* BEGIN Given information *

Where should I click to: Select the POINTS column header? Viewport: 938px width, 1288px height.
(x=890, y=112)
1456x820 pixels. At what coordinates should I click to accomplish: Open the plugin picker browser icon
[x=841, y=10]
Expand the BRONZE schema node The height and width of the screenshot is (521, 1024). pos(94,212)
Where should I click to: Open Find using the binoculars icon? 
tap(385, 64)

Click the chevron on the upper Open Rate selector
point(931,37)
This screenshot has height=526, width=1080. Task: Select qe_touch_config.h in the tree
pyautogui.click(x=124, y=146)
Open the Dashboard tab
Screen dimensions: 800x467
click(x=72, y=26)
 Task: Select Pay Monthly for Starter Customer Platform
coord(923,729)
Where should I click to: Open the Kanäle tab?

* END Given information *

> _Work to be completed_: Quote all of the data above word for word, keeping every line and its original order.

> _Answer for the task_:
Where should I click to: Select the POINTS column header? Viewport: 938px width, 1288px height.
(x=890, y=112)
1456x820 pixels. At what coordinates should I click to accomplish: Open the plugin picker browser icon
[x=841, y=10]
Expand the BRONZE schema node The height and width of the screenshot is (521, 1024). pos(94,212)
Where should I click to: Open Find using the binoculars icon? 
tap(385, 64)

Click the chevron on the upper Open Rate selector
point(931,37)
This screenshot has height=526, width=1080. Task: Select qe_touch_config.h in the tree
pyautogui.click(x=124, y=146)
Open the Dashboard tab
Screen dimensions: 800x467
click(x=72, y=26)
 Task: Select Pay Monthly for Starter Customer Platform
coord(923,729)
Where should I click to: Open the Kanäle tab?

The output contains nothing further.